Gary Zukav and the evolution of human consciousness to embrace our authentic power
Gary Zukav certainly took a few zigzags on his way to becoming a best-selling spiritual author. Born outside of Houston and raised mostly in small-town Kansas, Zukav (the subject of this issue’s “Listening in with …”) scored a scholarship to Harvard. After graduating in 1965 with a degree in international relations, he enlisted in the Army during the Vietnam War.
He fought in the infantry before becoming a paratrooper and ultimately a Green Beret first lieutenant, monitoring the Ho Chi Minh Trail in Laos, rappelling from helicopters, and conducting night patrols behind enemy lines. After two years, Zukav was discharged. He biked and partied his way across Europe for a few more years before moving to San Francisco in 1970. There, in the city’s bohemian North Beach neighborhood, Zukav shared an apartment with Jack Sarfatti, Ph.D., a theoretical physicist.
One day in 1975, Sarfatti invited Zukav to a meeting of about a dozen physicists who gathered weekly at the Lawrence Berkeley National Laboratory to share ideas about quantum physics. Zukav had never cared for science, but he became hooked on the philosophical implications of the discussion and asked if he could keep attending.
Not only did the scientists allow Zukav to return, but when he decided to write about what he was learning, they also committed to helping him get it right. His first book, The Dancing Wu Li Masters (William Morrow, 1979), is a layman’s guide to the quantum universe, laced with Eastern mysticism.
Writing this book changed Zukav’s life profoundly. Before that, he reports he was lonely, angry, and emotionally volatile—not to mention a narcissist and sex addict. But as he started to work on the book, he soon found himself “in the zone” for five or six days at a time, consumed with a joyful creativity and strong sense of purpose. The book almost seemed to write itself.
Six months in, he remembers, “I’d begun to discover the book was more comprehensive in its understanding, more intelligent, and a lot funnier than I was.” This was his first encounter with nonphysical guidance—a true awareness from the soul level.
The result?
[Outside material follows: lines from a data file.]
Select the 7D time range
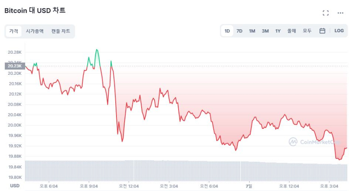The width and height of the screenshot is (349, 191). (239, 31)
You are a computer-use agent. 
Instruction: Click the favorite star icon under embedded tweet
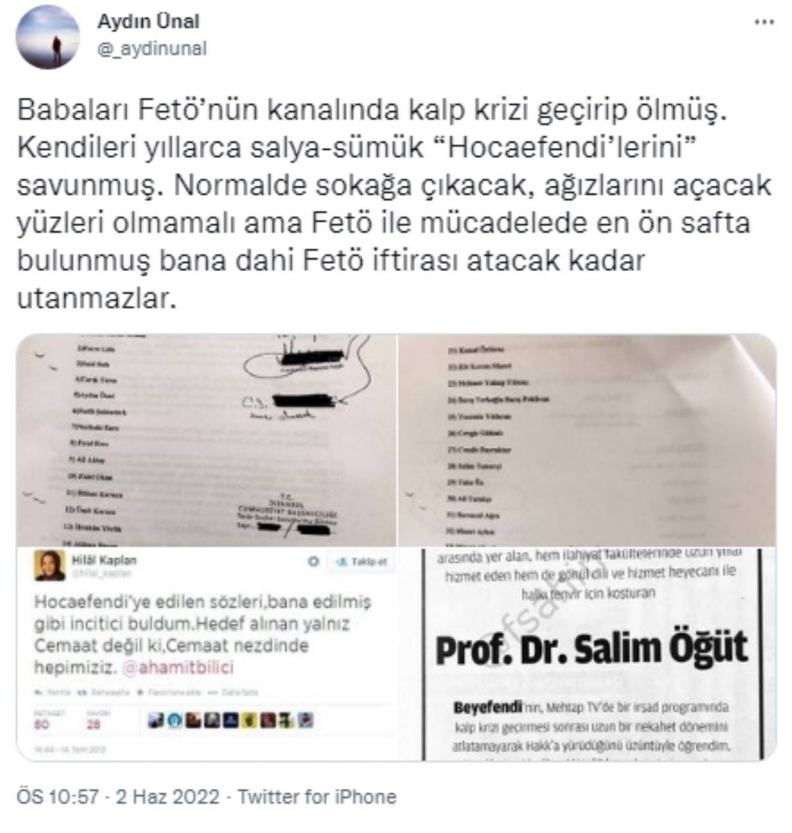pos(140,693)
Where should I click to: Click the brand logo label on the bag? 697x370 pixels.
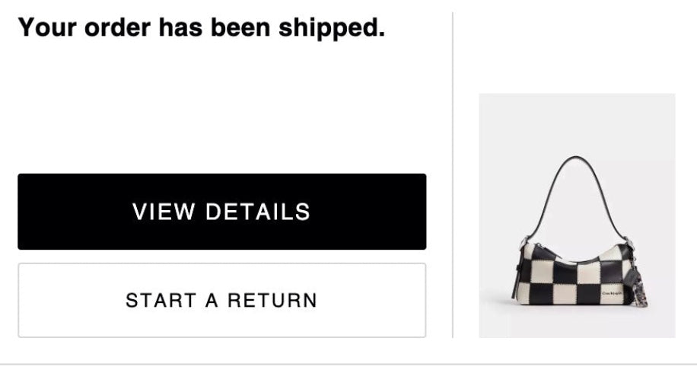coord(611,292)
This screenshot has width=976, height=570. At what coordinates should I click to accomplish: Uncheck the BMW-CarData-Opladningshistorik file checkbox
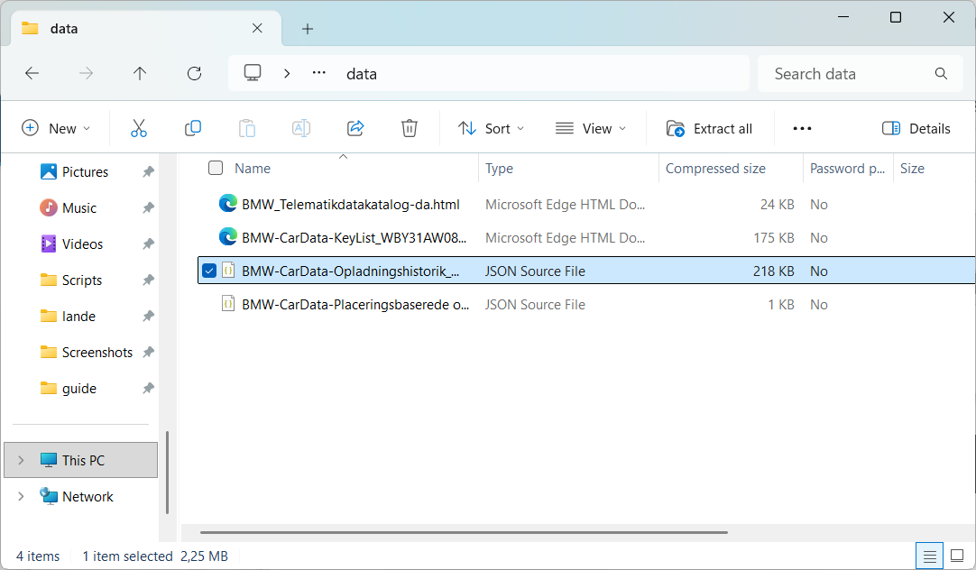209,271
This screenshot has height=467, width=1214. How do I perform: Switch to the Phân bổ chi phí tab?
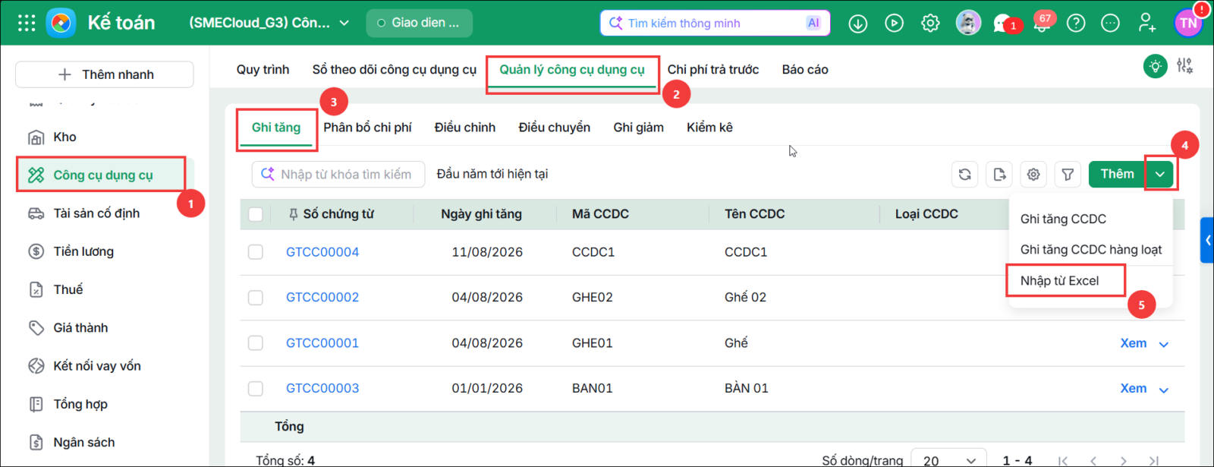[x=367, y=128]
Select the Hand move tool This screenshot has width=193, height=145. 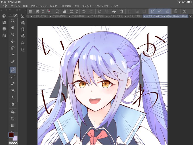(13, 28)
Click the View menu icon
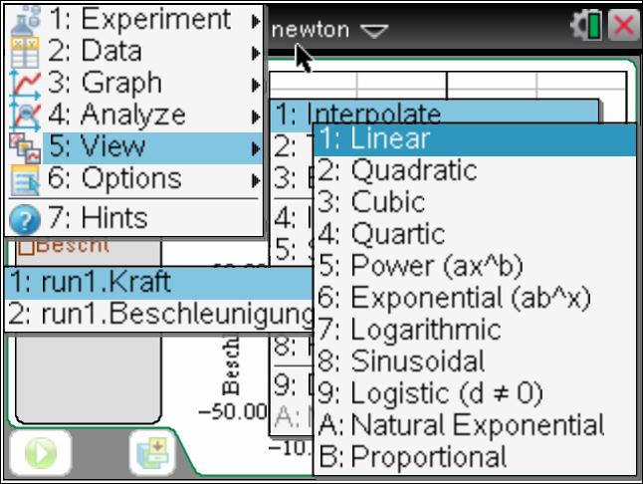 pos(24,147)
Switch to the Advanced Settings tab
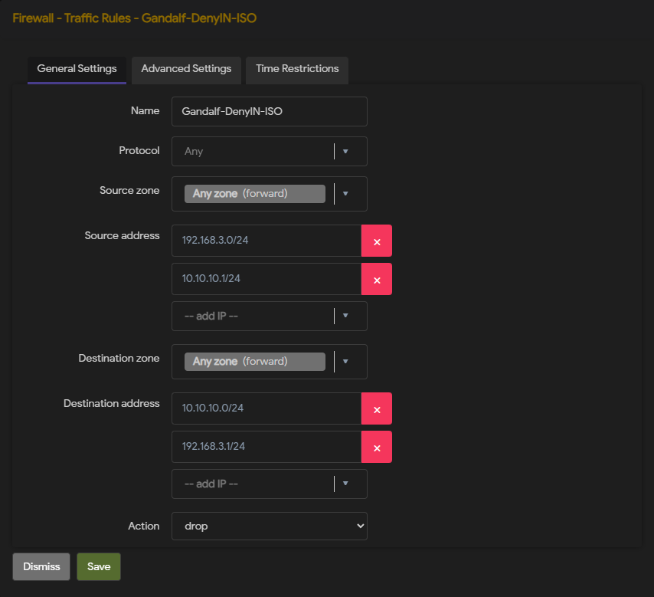The width and height of the screenshot is (654, 597). tap(186, 71)
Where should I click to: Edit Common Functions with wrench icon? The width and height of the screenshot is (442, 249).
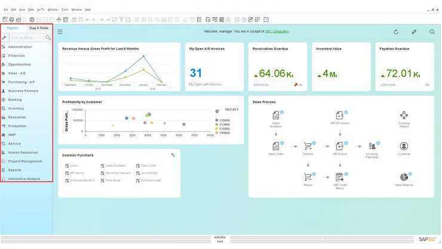[173, 155]
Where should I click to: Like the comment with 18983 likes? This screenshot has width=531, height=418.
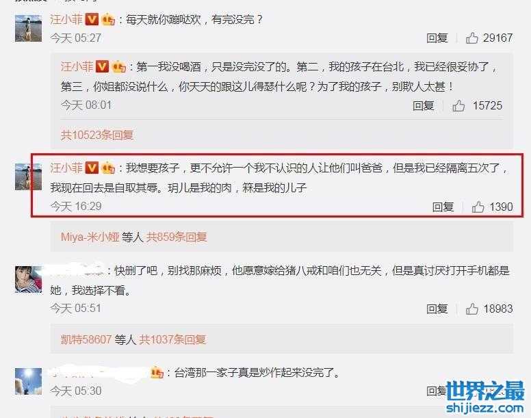click(x=471, y=309)
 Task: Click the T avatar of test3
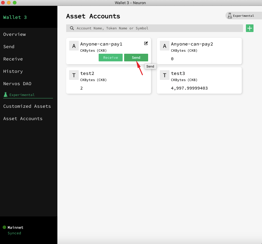tap(165, 75)
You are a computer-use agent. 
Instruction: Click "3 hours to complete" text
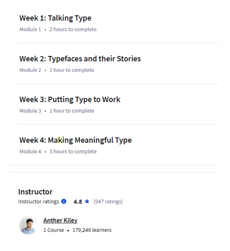(x=73, y=151)
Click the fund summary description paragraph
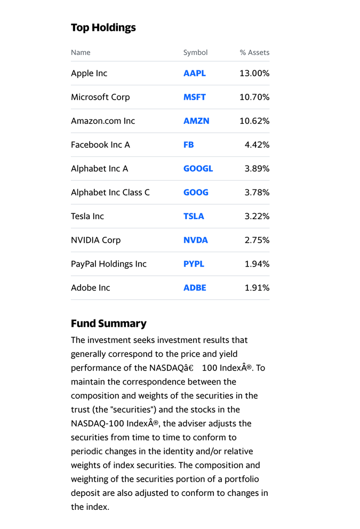The width and height of the screenshot is (360, 529). (170, 423)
The Dancing Wu Li Masters won the American Book Award for Science in 1980, most major book clubs chose it as their featured selection, and it was translated into a dozen languages—and Zukav went on to write seven more successful books.
Unity Magazine has had some success of its own lately. We’re thrilled to announce that we were three-time winners in the 2021 Folio: Eddie and Ozzie Awards for editorial and design excellence. (For the full details, see “Village News” on page 48.) This is the seventh consecutive year we’ve been finalists in this prestigious publishing competition, and the fourth year in a row we’ve won at least one award.